Thursday, August 24, 2006

Sometimes it’s good not to have anyone to vent to…

I once heard a speaker explain the experience he had during a retreat in which the attendees vowed not to speak. As he had a quick wit, he wanted so badly to be able to share the thoughts that popped into his mind. Without anyone with which to share his comments, he soon realized that much of what he had to say really wasn’t of any great value. He would say things to make people laugh, quick one-liners, but didn’t share any ideas of great consequence. He became aware of the fact that many of his thoughts were insignificant and a lot of times weren’t edifying to his hearers.

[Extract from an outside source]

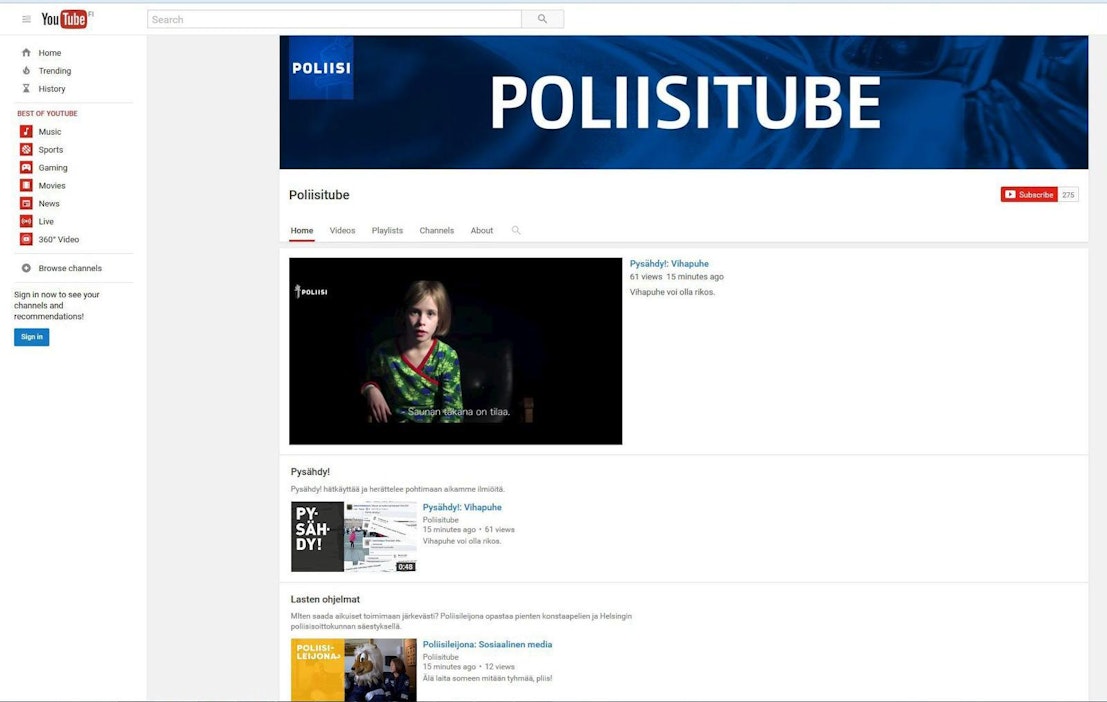Click the Poliisi logo on banner
The image size is (1107, 702).
(321, 68)
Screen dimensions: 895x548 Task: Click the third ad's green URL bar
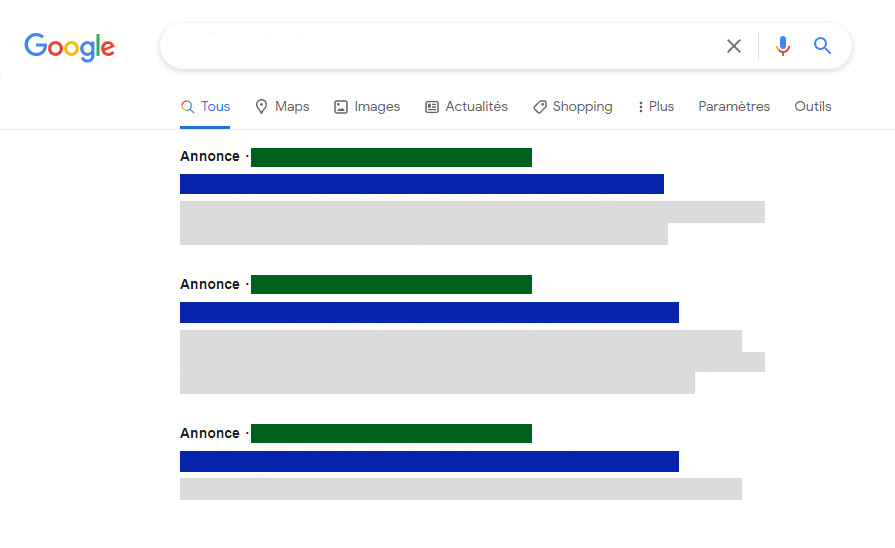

During the last few months in Honduras, I have realized that being stuck with oneself allows one to be more sharply aware of the areas that need growth. Without someone to share my every thought with, I have to filter the ideas that are worth sharing. By the time I’m able to make a call or send an email, I find that the things that were important an hour ago are no longer important. When you don’t have anyone to vent to, you are forced to deal with your thoughts, just you and God. And He’s usually waiting with a challenge. Sometimes I feel like He’s saying, “Of all the things you could talk to me about, this is what you choose to share?” Of course, I know that God is interested in the small things, but I also know that He desires greater things for us; and many times we don’t get to the greater things because we are so caught up in the inconsequential.

I pray that I would live to learn to think about the present the same way I would in retrospect. I pray that I would never ask myself the question, “Why did I get so worked up about that?” I pray that I would have a tranquility and a peace like that of Paul who, even when persecuted and in prison, could sing. That no matter what life has to offer me, I would see the value in it and would take full advantage of the lessons to be learned. When you’re stuck with yourself, sometimes it’s hard not to get caught up in the ugliness you see in the deepest parts that no one else sees. “I can’t believe I have arrived at this age still dealing with problems X, Y and Z.” But then there are moments in which the sun pierces through the clouds and envelopes me in a warm ray of grace and I think, “I couldn’t have been created for anything better than this.” There is peace, joy and the desire to let go of my worries…and sing.